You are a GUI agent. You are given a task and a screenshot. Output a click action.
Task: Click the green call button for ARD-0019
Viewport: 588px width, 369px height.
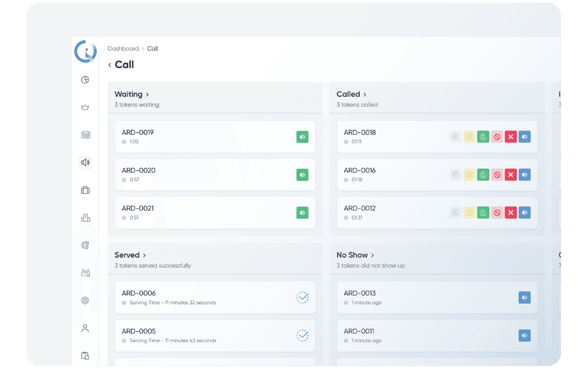302,137
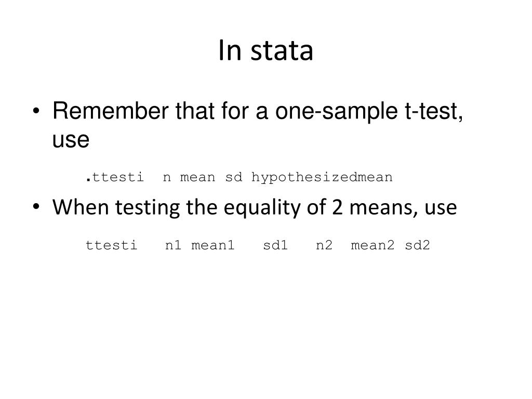Screen dimensions: 532x399
Task: Click the 'mean1' argument
Action: tap(212, 245)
──────────
WORK TASK - Without any pictures, output the entries above exactly as they appear.

YOUR SOLUTION -
You are a GUI agent. You are given a task and a screenshot. Output a click action.
Task: Click the green call button for ARD-0019
Viewport: 588px width, 369px height.
302,137
Screen dimensions: 532x399
Task: Click the 'mean1' argument
Action: tap(212, 245)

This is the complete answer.